Output the lines of the records from the one containing "Task: Open the Sort (1) options" through the last, both ends included. Leave pictures out.

Given entries Start Marker

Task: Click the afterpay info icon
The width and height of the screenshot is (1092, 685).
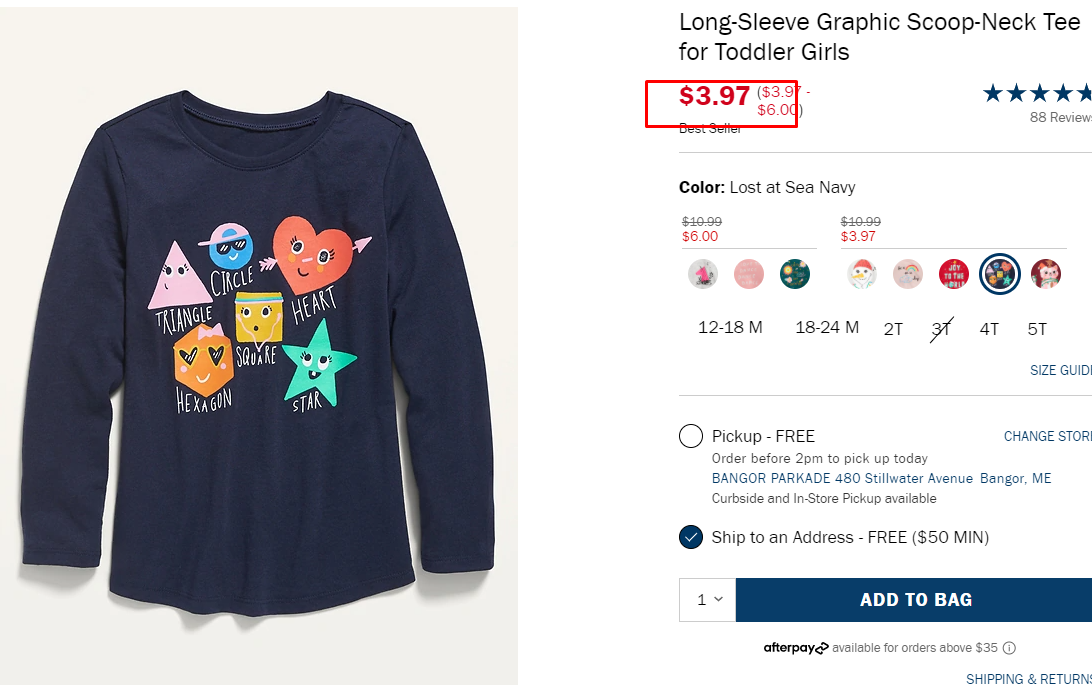Action: pyautogui.click(x=1009, y=648)
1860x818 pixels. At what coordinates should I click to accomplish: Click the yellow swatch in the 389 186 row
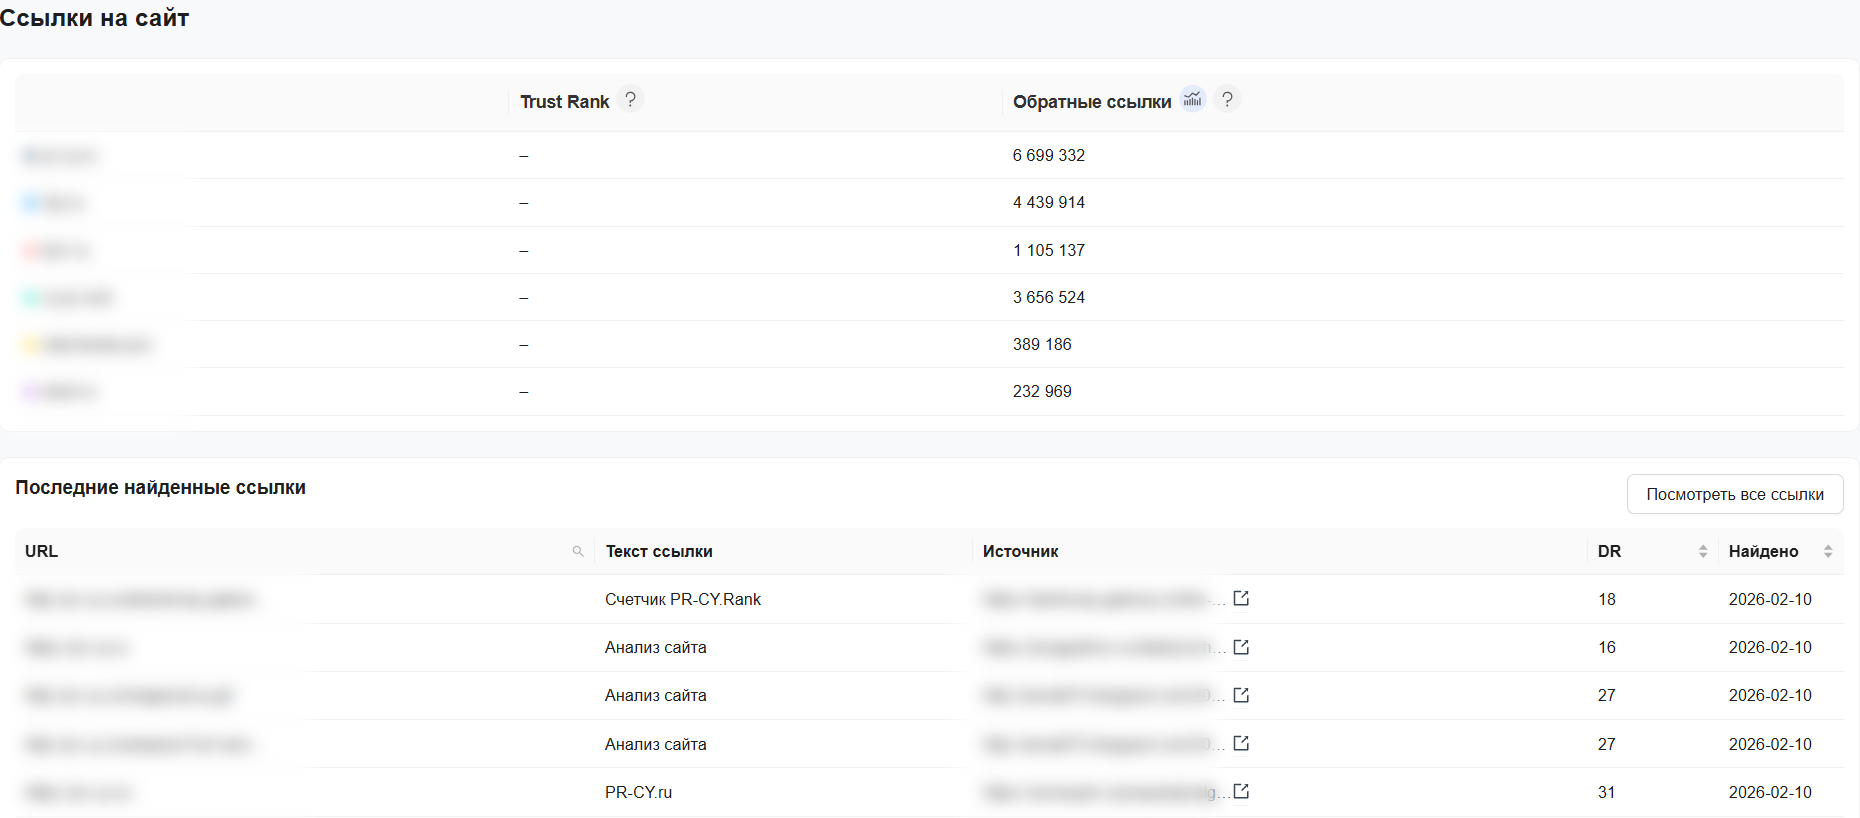pos(31,346)
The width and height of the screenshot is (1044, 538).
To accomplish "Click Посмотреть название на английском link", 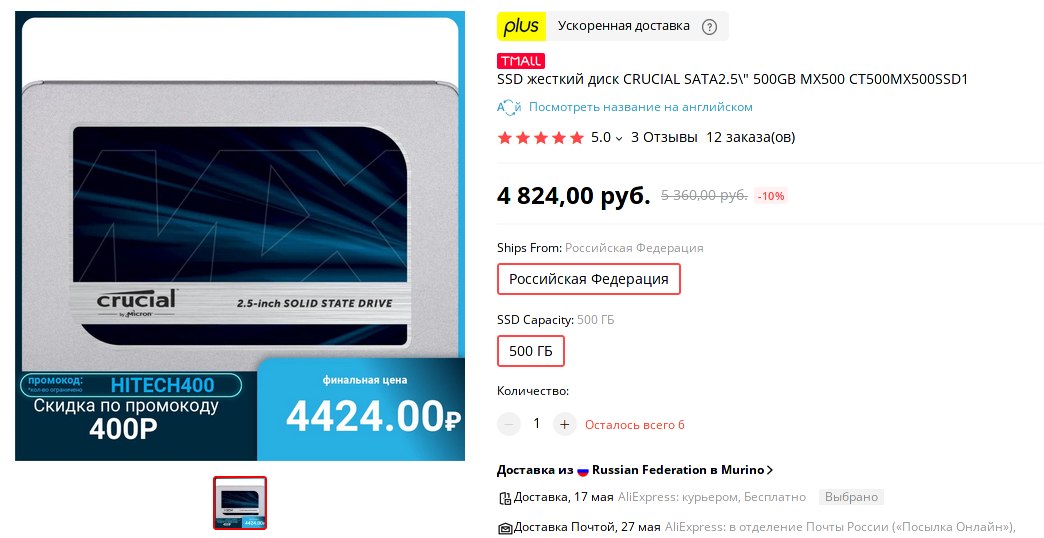I will coord(641,107).
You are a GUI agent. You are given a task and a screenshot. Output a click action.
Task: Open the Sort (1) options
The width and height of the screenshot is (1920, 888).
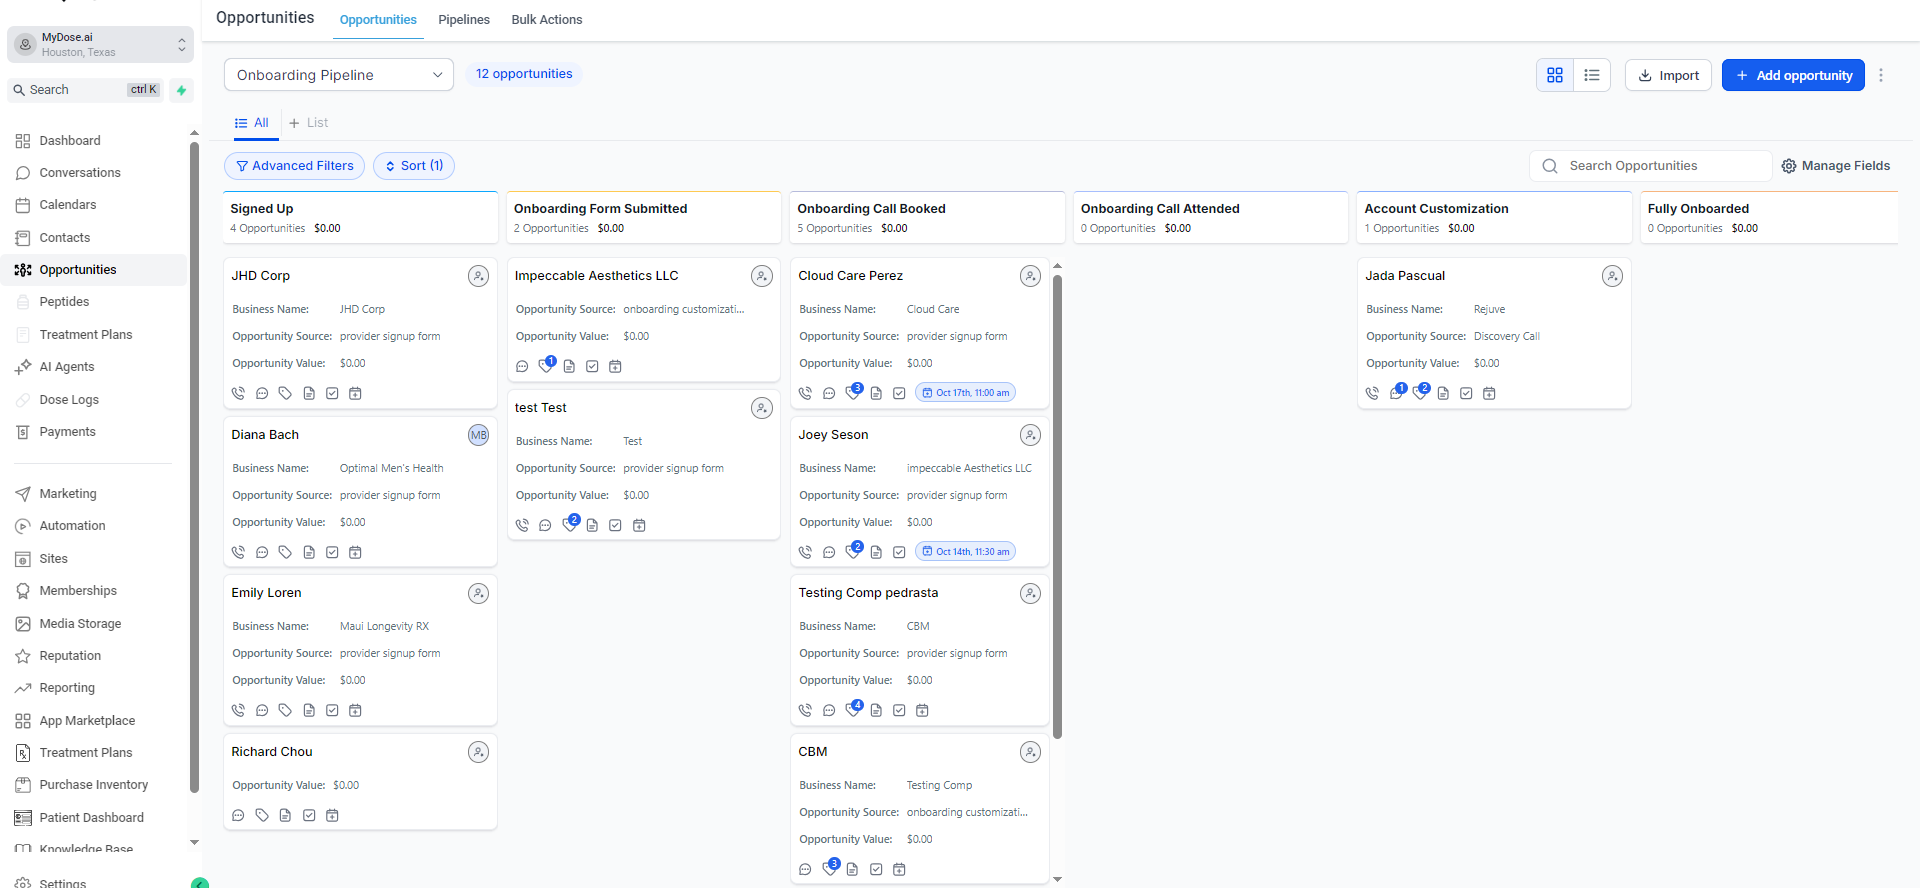(x=413, y=166)
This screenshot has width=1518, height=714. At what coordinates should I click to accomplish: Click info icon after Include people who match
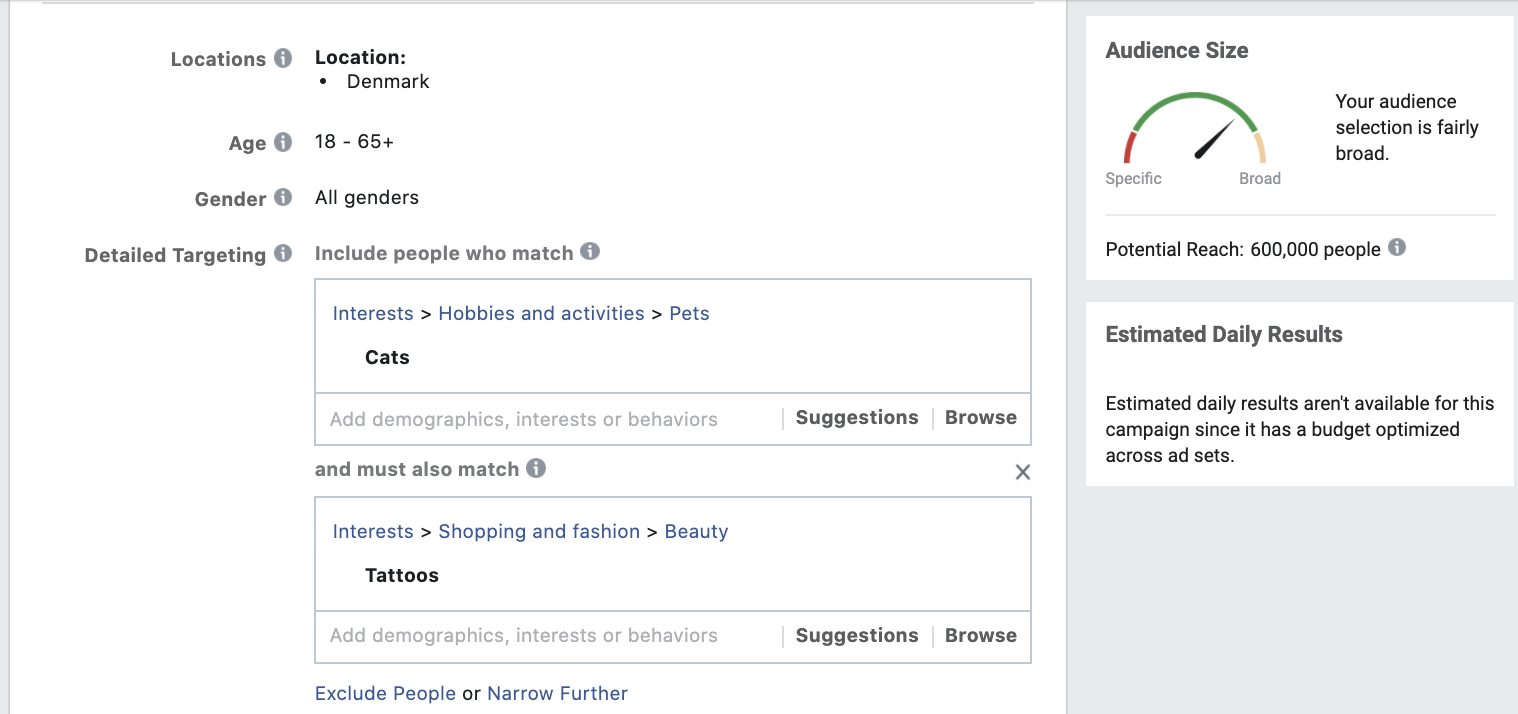[x=590, y=252]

Given entries End Marker

Task solution ::
Task: Open the Sort (1) options
The width and height of the screenshot is (1920, 888).
(x=413, y=166)
This screenshot has width=1518, height=714. At what coordinates should I click to accomplish: Click info icon after Include people who match
[x=590, y=252]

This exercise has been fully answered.